---------- Source records ----------

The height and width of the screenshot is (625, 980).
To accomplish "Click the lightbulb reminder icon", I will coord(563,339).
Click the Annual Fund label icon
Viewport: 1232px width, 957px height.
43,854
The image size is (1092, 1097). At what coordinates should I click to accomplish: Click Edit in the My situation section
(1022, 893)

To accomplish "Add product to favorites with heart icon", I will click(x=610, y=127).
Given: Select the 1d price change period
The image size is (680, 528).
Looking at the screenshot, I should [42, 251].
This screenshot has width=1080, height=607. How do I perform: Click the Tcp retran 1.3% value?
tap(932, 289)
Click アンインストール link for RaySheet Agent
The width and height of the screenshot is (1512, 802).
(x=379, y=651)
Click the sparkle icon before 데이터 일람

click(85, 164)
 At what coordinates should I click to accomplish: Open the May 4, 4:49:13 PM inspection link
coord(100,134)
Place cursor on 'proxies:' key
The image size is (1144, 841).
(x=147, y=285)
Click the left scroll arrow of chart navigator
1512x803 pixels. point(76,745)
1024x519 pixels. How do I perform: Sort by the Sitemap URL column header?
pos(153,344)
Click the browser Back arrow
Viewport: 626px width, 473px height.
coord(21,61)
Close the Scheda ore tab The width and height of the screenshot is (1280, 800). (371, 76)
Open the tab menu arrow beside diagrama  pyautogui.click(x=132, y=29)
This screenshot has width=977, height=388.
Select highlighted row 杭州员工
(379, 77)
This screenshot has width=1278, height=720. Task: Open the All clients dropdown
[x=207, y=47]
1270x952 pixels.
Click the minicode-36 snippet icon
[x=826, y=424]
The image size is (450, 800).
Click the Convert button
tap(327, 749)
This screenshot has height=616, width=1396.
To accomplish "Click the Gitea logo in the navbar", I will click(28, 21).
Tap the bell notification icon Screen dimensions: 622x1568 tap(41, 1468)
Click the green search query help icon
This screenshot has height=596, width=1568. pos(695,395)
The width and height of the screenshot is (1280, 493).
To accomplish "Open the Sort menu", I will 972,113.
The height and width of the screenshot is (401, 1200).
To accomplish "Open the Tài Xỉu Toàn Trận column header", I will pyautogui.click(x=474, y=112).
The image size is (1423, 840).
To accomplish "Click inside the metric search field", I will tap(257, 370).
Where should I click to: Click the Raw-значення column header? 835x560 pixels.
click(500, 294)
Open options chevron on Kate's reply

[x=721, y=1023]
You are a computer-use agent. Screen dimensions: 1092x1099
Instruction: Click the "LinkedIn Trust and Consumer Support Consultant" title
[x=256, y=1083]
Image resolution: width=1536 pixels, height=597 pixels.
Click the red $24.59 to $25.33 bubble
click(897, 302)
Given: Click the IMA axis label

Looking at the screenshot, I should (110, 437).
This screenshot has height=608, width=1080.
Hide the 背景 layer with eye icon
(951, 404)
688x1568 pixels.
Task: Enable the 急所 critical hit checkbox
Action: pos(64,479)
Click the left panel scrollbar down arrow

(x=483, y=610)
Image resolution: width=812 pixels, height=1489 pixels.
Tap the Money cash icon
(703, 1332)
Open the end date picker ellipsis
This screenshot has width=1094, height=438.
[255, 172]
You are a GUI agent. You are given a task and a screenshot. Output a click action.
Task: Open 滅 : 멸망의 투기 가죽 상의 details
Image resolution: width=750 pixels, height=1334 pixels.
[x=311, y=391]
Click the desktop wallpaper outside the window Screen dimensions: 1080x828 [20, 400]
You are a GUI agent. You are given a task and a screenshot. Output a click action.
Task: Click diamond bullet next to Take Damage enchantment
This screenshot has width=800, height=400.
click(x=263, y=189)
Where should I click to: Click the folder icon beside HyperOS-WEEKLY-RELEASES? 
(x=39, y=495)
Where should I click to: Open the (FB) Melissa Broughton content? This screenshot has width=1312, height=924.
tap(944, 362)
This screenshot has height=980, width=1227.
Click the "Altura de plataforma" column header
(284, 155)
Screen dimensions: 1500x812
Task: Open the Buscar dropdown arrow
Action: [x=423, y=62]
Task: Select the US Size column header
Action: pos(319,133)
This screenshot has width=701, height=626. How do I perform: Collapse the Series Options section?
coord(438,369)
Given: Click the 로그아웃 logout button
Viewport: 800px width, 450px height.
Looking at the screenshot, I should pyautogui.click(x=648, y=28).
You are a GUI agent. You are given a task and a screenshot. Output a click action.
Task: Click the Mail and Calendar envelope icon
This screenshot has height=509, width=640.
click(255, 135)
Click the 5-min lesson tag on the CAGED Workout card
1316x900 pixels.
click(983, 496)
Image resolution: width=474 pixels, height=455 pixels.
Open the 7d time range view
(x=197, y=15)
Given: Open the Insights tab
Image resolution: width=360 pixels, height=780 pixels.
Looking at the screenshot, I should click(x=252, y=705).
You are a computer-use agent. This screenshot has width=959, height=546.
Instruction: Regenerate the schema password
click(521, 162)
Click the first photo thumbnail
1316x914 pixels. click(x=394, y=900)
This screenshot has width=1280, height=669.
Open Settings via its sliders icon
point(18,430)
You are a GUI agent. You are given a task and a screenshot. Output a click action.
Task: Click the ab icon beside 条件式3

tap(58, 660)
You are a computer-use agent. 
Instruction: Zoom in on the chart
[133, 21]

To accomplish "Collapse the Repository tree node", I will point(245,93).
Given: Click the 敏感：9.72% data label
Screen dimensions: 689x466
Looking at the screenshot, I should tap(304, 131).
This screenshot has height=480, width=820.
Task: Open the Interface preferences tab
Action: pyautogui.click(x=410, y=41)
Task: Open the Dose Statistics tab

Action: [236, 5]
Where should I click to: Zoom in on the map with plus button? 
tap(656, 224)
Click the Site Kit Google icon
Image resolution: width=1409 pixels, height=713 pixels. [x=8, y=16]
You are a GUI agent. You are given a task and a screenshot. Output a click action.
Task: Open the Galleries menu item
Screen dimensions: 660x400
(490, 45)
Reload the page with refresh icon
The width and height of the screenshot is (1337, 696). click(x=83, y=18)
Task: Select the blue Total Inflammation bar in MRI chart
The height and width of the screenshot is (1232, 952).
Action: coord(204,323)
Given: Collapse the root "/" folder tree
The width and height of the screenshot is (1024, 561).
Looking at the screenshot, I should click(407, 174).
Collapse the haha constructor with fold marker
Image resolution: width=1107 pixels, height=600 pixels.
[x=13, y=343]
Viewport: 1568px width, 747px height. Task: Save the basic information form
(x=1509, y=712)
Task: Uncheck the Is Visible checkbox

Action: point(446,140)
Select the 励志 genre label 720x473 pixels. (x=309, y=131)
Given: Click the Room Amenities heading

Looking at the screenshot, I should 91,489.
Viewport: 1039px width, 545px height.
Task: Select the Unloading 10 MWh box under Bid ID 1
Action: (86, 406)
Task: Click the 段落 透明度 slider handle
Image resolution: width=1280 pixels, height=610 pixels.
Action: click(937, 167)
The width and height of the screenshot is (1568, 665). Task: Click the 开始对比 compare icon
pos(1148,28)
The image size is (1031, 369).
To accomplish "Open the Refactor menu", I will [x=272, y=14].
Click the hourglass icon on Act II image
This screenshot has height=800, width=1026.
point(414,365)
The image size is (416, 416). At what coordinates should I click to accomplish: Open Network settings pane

----------

Write out exactly the lines above from the line with "Open the 7d time range view" through the line with "Given: Click the 敏感：9.72% data label", both of them included, and leave out all other lines.

Open the 7d time range view
(x=197, y=15)
Given: Open the Insights tab
Image resolution: width=360 pixels, height=780 pixels.
Looking at the screenshot, I should click(x=252, y=705).
You are a computer-use agent. This screenshot has width=959, height=546.
Instruction: Regenerate the schema password
click(521, 162)
Click the first photo thumbnail
1316x914 pixels. click(x=394, y=900)
This screenshot has width=1280, height=669.
Open Settings via its sliders icon
point(18,430)
You are a GUI agent. You are given a task and a screenshot. Output a click action.
Task: Click the ab icon beside 条件式3

tap(58, 660)
You are a computer-use agent. 
Instruction: Zoom in on the chart
[133, 21]

To accomplish "Collapse the Repository tree node", I will point(245,93).
Given: Click the 敏感：9.72% data label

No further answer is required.